Exercise instructions: From the entries below, transcribe exactly the lines between the line holding "Where should I click to: Open 详细" and the line holding "Task: Confirm removal by clicking YES", inclusive; skip all other lines.

[Records from a data collection]
========================================================================

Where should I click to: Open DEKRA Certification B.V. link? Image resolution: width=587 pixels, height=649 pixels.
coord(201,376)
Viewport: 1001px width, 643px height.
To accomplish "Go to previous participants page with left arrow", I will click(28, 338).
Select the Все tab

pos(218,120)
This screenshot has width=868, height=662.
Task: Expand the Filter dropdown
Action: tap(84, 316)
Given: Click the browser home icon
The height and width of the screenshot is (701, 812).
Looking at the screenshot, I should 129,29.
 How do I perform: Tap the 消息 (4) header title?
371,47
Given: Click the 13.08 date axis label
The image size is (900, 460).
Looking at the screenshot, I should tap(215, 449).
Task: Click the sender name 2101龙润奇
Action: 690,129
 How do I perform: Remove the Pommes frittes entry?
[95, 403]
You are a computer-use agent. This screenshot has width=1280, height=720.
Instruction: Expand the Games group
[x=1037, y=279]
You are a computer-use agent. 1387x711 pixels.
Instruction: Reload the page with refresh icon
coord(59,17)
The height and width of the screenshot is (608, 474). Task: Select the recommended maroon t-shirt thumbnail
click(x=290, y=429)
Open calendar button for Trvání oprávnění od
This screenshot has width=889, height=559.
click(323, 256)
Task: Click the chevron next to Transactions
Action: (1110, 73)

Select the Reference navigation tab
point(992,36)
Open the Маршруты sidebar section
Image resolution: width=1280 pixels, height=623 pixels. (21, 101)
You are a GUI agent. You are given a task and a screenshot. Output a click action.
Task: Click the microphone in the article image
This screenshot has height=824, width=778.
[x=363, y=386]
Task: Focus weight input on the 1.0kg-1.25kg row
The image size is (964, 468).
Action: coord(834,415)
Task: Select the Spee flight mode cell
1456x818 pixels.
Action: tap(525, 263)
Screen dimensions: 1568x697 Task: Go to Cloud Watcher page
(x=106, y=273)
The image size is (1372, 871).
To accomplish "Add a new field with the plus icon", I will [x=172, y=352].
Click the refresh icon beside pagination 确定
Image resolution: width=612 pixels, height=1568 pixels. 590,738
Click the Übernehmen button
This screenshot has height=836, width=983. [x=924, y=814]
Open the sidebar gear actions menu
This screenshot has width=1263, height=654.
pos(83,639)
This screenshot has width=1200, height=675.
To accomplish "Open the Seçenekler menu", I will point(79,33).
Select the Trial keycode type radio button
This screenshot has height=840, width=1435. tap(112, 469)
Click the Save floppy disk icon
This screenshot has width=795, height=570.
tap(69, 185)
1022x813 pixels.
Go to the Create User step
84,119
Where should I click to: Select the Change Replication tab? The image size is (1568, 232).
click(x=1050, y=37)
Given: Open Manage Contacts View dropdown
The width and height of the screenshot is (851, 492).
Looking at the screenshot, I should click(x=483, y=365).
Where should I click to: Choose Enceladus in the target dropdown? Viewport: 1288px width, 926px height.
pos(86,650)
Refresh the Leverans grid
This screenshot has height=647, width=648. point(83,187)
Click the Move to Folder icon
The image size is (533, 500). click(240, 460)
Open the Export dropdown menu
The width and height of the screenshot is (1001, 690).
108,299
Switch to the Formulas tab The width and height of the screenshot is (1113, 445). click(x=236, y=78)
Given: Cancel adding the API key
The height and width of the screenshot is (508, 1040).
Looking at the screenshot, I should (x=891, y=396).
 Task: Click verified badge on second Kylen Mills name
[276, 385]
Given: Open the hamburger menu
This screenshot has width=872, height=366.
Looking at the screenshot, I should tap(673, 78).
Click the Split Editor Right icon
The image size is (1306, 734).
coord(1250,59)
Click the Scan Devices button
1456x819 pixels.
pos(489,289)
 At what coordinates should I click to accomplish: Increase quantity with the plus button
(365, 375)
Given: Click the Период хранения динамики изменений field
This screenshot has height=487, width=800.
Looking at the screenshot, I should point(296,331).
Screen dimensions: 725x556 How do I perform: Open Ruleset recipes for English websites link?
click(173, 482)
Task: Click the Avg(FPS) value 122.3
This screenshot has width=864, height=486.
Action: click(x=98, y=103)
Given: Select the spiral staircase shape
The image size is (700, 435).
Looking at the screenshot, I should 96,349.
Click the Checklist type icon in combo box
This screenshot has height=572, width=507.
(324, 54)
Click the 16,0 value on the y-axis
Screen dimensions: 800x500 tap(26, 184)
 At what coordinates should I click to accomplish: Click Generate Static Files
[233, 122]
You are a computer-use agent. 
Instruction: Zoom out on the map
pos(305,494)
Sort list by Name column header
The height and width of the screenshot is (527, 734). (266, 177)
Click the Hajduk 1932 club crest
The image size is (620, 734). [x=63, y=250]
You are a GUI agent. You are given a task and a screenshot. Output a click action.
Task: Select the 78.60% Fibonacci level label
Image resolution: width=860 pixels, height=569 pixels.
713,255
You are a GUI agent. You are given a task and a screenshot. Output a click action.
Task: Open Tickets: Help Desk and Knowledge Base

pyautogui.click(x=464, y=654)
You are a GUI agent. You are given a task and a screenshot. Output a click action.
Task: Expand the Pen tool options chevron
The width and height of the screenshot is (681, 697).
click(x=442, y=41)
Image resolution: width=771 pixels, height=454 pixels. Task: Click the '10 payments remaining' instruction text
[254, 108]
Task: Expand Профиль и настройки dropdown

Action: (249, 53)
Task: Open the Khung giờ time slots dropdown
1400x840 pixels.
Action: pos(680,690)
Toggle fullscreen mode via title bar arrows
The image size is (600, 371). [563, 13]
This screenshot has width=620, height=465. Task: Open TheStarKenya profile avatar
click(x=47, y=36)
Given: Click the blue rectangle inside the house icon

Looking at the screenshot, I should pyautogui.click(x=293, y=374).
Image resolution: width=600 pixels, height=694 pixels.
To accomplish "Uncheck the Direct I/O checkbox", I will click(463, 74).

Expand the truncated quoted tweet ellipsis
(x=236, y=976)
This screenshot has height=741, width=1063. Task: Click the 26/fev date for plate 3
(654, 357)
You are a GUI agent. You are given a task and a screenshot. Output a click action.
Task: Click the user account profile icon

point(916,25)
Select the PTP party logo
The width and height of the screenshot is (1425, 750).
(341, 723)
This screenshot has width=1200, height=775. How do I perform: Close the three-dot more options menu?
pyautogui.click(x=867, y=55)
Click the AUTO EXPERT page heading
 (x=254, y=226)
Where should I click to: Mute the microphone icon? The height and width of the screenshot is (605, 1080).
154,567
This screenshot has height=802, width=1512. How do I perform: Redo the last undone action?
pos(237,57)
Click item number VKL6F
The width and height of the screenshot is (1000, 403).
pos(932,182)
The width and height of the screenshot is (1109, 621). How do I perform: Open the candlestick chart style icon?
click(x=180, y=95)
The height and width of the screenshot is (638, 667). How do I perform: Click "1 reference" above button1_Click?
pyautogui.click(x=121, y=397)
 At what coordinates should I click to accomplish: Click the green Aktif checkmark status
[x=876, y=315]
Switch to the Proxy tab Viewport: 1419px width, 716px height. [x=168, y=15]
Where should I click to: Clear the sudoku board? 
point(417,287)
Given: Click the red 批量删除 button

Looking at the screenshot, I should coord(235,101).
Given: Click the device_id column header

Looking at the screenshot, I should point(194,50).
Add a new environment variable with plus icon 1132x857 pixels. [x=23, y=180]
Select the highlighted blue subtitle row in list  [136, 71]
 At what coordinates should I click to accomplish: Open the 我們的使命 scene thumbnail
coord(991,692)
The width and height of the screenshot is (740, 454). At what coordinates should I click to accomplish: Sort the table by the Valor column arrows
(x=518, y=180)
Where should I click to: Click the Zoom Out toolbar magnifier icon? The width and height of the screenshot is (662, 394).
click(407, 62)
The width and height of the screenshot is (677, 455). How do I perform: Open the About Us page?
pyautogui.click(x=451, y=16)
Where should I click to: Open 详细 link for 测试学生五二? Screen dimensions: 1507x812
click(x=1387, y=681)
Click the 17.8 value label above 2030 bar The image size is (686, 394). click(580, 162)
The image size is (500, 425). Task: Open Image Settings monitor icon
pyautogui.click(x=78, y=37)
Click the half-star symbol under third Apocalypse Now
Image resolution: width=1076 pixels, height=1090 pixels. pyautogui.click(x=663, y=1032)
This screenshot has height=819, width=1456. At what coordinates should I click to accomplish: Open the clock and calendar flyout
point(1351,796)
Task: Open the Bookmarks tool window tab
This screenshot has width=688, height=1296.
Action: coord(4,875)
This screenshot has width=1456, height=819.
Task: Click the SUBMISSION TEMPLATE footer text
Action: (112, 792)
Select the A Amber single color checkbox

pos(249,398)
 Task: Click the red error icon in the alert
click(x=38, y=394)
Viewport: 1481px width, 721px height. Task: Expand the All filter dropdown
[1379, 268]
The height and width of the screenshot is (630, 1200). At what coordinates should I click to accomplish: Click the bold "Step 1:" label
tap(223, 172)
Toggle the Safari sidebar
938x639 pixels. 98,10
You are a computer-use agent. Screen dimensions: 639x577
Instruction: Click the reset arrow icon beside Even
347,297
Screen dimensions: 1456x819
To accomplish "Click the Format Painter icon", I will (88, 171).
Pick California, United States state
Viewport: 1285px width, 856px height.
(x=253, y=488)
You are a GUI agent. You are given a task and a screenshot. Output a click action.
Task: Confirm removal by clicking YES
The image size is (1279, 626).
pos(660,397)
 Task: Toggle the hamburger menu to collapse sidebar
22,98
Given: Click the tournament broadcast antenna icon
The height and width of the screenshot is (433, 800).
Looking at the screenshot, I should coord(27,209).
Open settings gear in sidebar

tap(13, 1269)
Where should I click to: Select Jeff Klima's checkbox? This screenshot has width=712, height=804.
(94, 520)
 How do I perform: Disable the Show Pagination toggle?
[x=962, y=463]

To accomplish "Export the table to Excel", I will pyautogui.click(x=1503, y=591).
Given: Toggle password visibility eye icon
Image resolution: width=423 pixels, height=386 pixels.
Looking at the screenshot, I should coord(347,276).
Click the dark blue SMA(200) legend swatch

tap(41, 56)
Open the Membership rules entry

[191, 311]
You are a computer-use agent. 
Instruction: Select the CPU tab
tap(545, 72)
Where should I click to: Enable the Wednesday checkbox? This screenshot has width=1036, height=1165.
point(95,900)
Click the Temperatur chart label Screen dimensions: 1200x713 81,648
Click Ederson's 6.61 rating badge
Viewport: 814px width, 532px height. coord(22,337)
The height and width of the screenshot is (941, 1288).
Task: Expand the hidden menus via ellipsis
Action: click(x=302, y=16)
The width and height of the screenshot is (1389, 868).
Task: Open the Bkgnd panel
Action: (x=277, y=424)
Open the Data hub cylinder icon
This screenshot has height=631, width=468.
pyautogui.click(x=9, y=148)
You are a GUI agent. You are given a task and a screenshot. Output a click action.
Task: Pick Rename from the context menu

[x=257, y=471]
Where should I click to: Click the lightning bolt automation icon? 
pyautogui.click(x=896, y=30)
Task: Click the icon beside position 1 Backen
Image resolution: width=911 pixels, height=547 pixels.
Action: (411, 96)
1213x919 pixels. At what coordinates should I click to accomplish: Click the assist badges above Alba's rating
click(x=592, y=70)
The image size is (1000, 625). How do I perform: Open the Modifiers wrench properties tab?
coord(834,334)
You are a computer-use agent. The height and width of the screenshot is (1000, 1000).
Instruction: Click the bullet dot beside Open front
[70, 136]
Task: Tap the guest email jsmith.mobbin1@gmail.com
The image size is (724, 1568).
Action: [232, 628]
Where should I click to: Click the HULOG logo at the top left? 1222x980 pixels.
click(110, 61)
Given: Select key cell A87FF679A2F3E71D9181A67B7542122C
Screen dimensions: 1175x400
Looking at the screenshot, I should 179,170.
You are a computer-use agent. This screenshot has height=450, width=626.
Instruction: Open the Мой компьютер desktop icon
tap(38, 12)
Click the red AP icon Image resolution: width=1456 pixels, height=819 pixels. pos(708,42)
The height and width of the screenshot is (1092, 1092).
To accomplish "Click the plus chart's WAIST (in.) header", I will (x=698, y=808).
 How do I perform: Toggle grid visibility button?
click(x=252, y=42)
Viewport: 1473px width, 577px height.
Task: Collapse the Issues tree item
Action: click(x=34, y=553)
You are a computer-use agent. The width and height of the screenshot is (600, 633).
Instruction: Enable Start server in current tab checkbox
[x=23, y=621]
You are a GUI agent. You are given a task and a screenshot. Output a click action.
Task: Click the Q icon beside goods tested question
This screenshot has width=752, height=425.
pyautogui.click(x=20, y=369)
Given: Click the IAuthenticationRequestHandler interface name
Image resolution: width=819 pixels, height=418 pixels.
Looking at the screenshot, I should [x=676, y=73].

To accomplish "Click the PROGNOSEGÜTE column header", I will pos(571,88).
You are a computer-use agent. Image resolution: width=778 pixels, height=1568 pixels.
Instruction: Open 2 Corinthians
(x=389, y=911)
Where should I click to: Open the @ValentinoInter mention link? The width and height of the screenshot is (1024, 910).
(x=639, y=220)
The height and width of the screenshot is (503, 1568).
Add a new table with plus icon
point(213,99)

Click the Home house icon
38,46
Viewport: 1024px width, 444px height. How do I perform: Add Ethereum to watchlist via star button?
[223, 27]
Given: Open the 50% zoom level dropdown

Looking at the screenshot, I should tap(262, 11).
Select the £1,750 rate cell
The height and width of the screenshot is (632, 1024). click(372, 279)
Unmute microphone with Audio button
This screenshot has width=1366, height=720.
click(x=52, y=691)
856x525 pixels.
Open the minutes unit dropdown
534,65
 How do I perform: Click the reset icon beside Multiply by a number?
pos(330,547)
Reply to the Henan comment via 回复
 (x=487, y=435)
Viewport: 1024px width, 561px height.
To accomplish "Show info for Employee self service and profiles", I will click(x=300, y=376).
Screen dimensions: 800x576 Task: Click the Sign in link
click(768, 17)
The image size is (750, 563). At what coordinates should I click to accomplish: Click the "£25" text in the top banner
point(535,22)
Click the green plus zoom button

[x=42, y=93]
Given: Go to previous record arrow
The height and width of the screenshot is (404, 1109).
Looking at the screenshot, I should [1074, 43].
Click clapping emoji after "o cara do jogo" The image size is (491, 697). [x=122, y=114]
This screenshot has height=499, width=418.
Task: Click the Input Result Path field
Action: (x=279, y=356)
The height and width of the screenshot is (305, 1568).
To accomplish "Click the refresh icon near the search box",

========================================================================

Result for this exercise:
Where should I click to: Open 详细 link for 测试学生五二? Screen dimensions: 1507x812
click(x=1387, y=681)
Click the 17.8 value label above 2030 bar The image size is (686, 394). click(580, 162)
The image size is (500, 425). Task: Open Image Settings monitor icon
pyautogui.click(x=78, y=37)
Click the half-star symbol under third Apocalypse Now
Image resolution: width=1076 pixels, height=1090 pixels. pyautogui.click(x=663, y=1032)
This screenshot has height=819, width=1456. At what coordinates should I click to accomplish: Open the clock and calendar flyout
point(1351,796)
Task: Open the Bookmarks tool window tab
This screenshot has width=688, height=1296.
Action: coord(4,875)
This screenshot has width=1456, height=819.
Task: Click the SUBMISSION TEMPLATE footer text
Action: (112, 792)
Select the A Amber single color checkbox

pos(249,398)
 Task: Click the red error icon in the alert
click(x=38, y=394)
Viewport: 1481px width, 721px height. Task: Expand the All filter dropdown
[1379, 268]
The height and width of the screenshot is (630, 1200). At what coordinates should I click to accomplish: Click the bold "Step 1:" label
tap(223, 172)
Toggle the Safari sidebar
938x639 pixels. 98,10
You are a computer-use agent. Screen dimensions: 639x577
Instruction: Click the reset arrow icon beside Even
347,297
Screen dimensions: 1456x819
To accomplish "Click the Format Painter icon", I will (88, 171).
Pick California, United States state
Viewport: 1285px width, 856px height.
(x=253, y=488)
You are a GUI agent. You are given a task and a screenshot. Output a click action.
Task: Confirm removal by clicking YES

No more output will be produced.